# Work to complete
Please return exactly the line that contains "Image resolution: width=1568" and every line after it, through the last line of the records below, with no pictures.

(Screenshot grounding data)
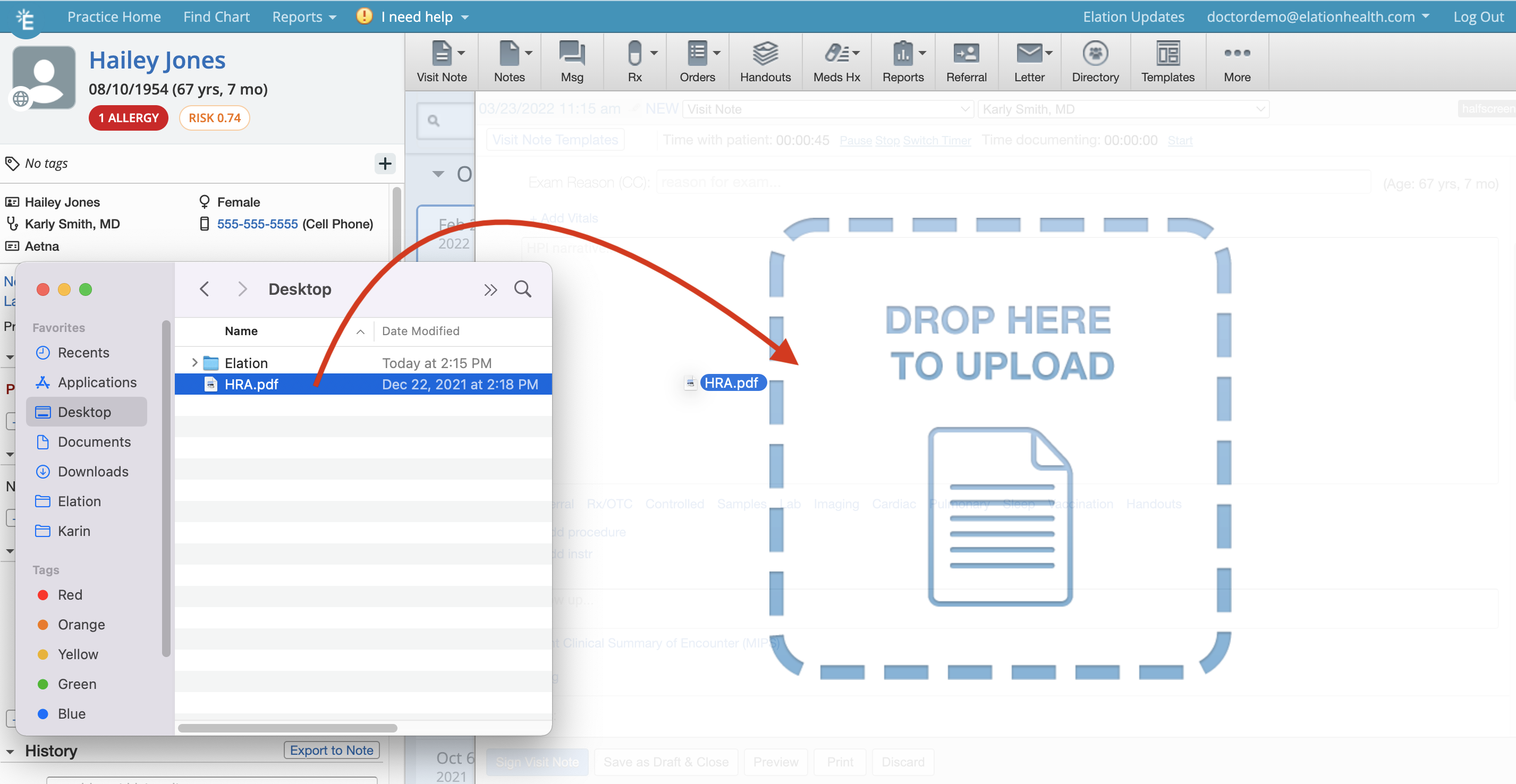This screenshot has height=784, width=1516.
Task: Click Save as Draft & Close
Action: point(666,762)
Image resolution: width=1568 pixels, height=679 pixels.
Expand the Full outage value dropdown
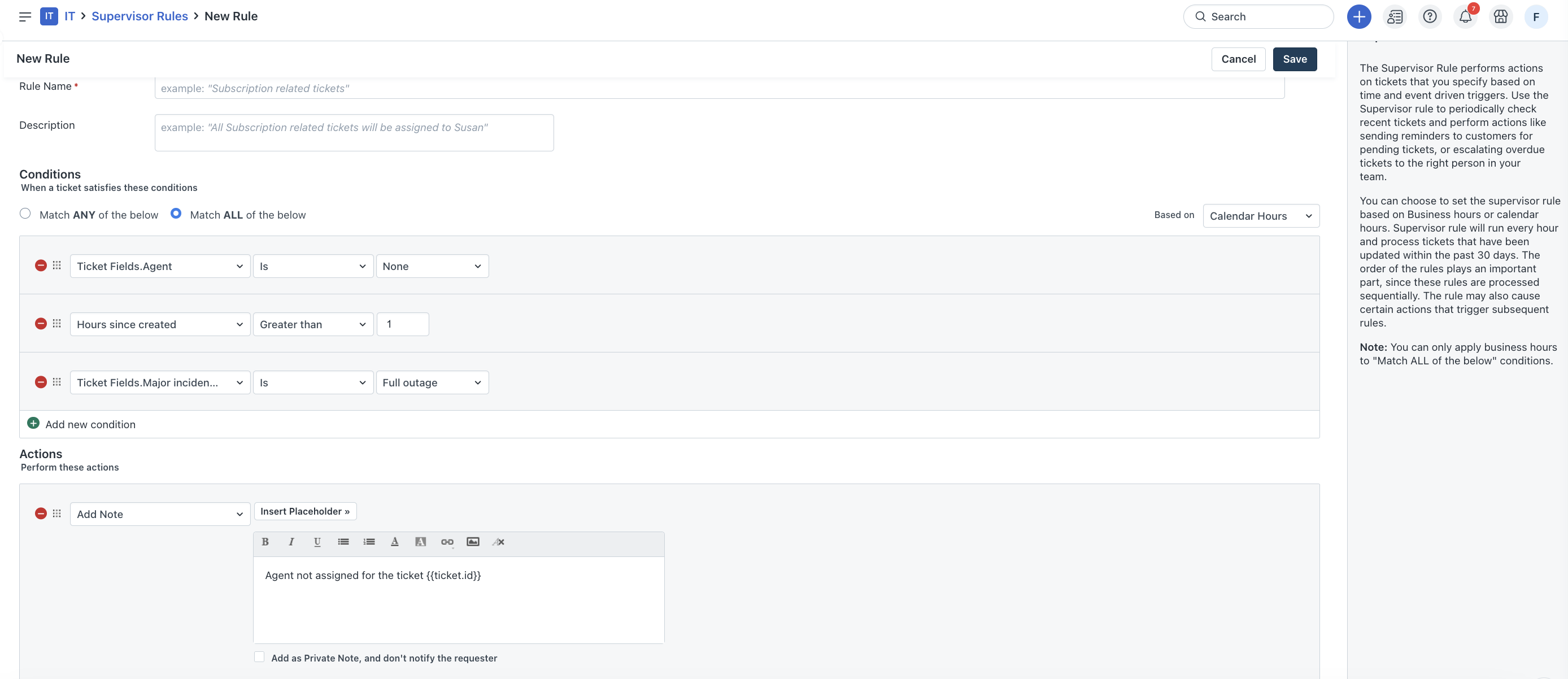point(432,382)

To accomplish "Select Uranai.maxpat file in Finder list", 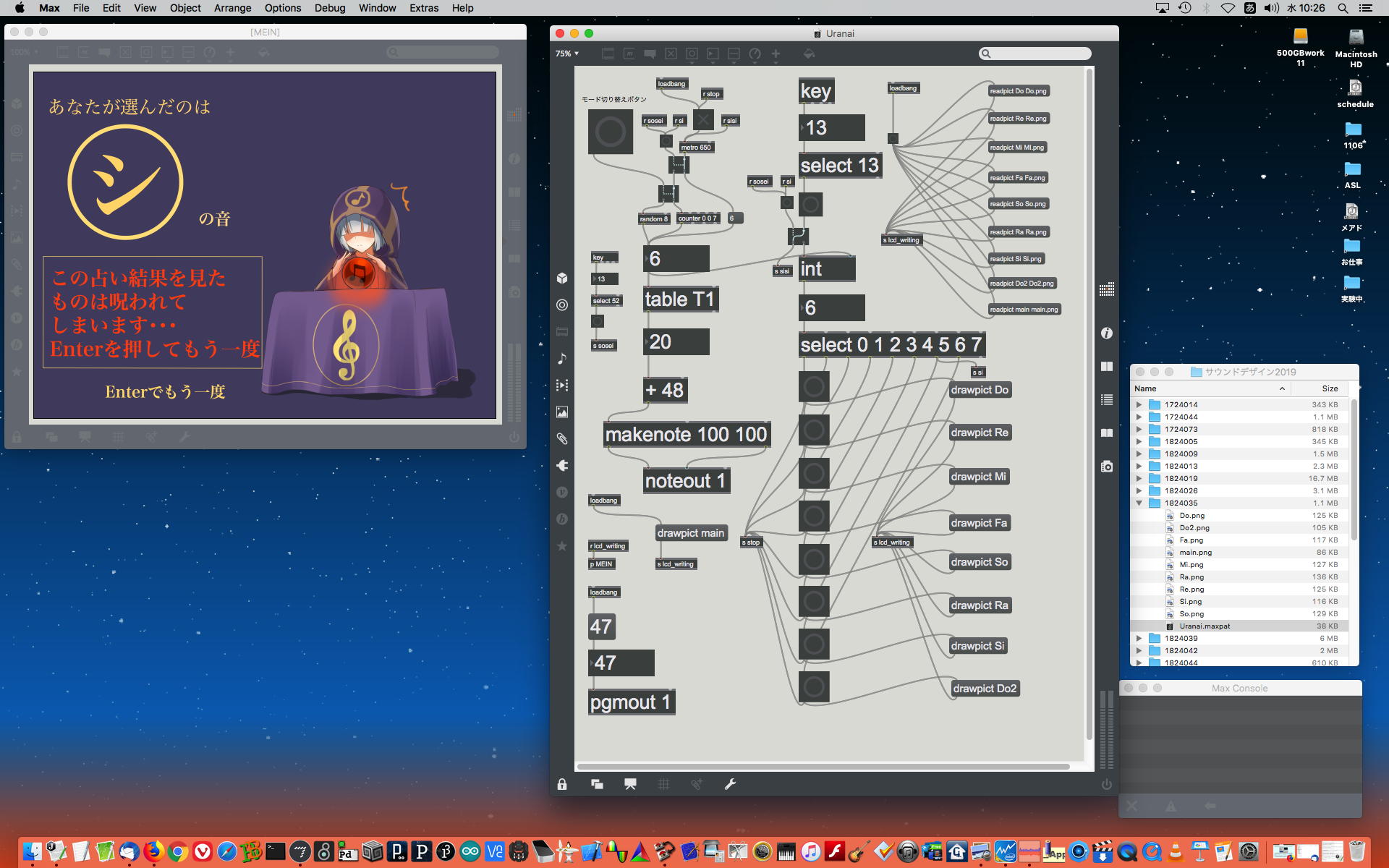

# Reply
Image resolution: width=1568 pixels, height=679 pixels.
Expand the Full outage value dropdown
point(432,382)

To accomplish "Select Uranai.maxpat file in Finder list", 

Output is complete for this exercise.